NORMAN HERMANT: For many young Australians, this is a big part of summer. They turn out by the tens
of thousands for festivals like this one. They get music, they get fun, and sometimes they also get
this.

POLICE OFFICER: And just through your hair with your fingers.

NORMAN HERMANT: This kind of mass police search is perfectly legal in New South Wales. Police don't
require specific suspicion or individual warrants. To be subject to a search by sniffer dogs, all
you have to do is show up.

MAN: These days they seem to be able to do anything they want. I don't know - I don't like it much,
but can't do much about it.

NORMAN HERMANT: Here's another slice of Australian summer life. Enjoying the beach would seem to be
about as far from the debate over civil liberties as one could get. It isn't, and this is the
reason: cameras, especially those in mobile phones, are spurring debate over just what kind of
photography is legal at public beaches. Already, at least three people have been charged for taking
pictures in Sydney. Local councils are free to make their own rules. Some now even have beach
patrols on the lookout for so-called offensive photography.

PETER HALCRO (BEACH INSPECTOR, RANDWICK COUNCIL): When we observe someone actually taking photos
inappropriately, we'll observe them and then just walk up to them discreetly and ask them to stop
doing what they're doing and let them know that it's offensive and inappropriate for that sort of
thing to happen on our beaches. If it continues, police will be notified and they'll be asked to
stand by until the police turn up.

────────────────────────────────────────

= Aim 1 =
Answer these questions using the news report.
(a) In which state is mass police searching with sniffer dogs perfectly legal?
(b) How many people, at minimum, have been charged for taking pictures in Sydney?
(c) What position does Peter Halcro hold?
= Aim 2 =
Render this sentence from the news report in Spanish: "Police don't require specific suspicion or individual warrants."
= Aim 3 =
Carry the news report on past its last line, writing the part that comes next.

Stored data

────────────────────────────────────────

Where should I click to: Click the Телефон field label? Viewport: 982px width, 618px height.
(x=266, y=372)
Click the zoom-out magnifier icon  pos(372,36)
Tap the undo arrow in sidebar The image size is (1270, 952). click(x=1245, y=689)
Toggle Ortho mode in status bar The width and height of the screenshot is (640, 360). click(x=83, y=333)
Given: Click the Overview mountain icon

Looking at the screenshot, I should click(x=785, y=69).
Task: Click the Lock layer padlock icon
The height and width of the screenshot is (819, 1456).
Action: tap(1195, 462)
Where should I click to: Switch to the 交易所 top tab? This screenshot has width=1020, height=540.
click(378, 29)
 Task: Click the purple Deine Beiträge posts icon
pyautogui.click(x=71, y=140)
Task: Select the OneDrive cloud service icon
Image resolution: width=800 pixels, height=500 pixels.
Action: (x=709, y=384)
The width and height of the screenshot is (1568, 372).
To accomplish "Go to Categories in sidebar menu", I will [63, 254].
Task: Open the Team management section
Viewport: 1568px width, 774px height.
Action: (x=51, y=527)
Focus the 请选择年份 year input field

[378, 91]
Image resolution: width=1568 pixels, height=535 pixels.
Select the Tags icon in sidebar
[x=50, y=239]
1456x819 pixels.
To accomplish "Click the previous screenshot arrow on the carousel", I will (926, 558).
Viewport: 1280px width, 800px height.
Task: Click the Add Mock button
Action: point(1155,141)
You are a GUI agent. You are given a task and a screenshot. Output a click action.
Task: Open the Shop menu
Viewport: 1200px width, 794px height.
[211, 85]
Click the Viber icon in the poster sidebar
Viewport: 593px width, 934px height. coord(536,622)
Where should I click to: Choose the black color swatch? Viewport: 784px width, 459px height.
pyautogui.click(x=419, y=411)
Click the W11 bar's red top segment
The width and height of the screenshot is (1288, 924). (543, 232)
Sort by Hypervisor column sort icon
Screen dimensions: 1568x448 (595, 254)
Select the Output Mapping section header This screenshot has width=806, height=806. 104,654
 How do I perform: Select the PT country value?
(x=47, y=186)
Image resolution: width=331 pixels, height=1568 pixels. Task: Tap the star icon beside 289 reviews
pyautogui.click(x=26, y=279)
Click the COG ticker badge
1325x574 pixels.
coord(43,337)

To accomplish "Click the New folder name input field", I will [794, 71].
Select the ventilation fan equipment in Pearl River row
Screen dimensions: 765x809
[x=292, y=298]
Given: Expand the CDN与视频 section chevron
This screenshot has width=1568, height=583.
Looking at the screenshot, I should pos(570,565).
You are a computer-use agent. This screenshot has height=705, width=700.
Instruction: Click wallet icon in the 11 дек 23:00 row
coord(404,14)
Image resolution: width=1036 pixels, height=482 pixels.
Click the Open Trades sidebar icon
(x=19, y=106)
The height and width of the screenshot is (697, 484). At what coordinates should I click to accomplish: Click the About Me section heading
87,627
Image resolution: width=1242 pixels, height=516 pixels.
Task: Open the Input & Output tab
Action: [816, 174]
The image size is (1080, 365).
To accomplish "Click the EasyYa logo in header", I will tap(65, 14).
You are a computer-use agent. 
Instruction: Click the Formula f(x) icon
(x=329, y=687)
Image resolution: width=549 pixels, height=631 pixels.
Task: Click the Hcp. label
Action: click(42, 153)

────────────────────────────────────────

= Response 1 =
(a) New South Wales.
(b) At least three people.
(c) He is a beach inspector with Randwick Council.

= Response 2 =
La policía no requiere sospechas específicas ni órdenes judiciales individuales.

= Response 3 =
NORMAN HERMANT: The fact is, the Internet and the speed at which pictures can be published has all
States scrambling to catch up. In Queensland, a debate erupted after pictures of children taken in
public wound up on a photographer's website. Police found that none of the photos were pornographic
and no charges were laid. Still, the State's Attorney-General says the legislative challenges are
clear.

ROD WELFORD (QUEENSLAND ATTORNEY-GENERAL): The difficulty, of course, is trying to draft laws broad
enough to address the problems of photography used for illicit or improper purposes, but not draft
it so widely as to capture innocent activities of genuine citizens engaged in photographing in
public places.

NORMAN HERMANT: But it's not just the challenge of mobile phone cameras or photography at the beach
or the broad search powers enjoyed by the States and the Commonwealth. Civil rights advocates say
it's the big picture, when all of these are taken together, that is so troubling. They say for
years in Australia, there has been a slow and steady erosion of civil rights.

GEORGE WILLIAMS (UNIVERSITY OF NEW SOUTH WALES): We're not aware of our basic rights. It means
we're not aware of when they're offended, as other people would be in other countries, and it also
means we simply don't raise a fuss when perhaps sniffer dogs or other types of issues are raised.

NORMAN HERMANT: Constitutional law expert George Williams says that's because, alone amongst
developed nations, Australia has no Bill of Rights in its constitution or as an Act of Parliament.

GEORGE WILLIAMS: Well, in other countries like the United States, and now even the United Kingdom,
when people feel as if their basic rights have been violated, they also feel as if there's
something they can do about it. In this country, where we do run into issues like sniffer dogs
invading our personal space to too great an extent, have terrorism laws taken away too many of our
basic freedoms, we lack the backstop, we lack the opportunity to take redress in the courts.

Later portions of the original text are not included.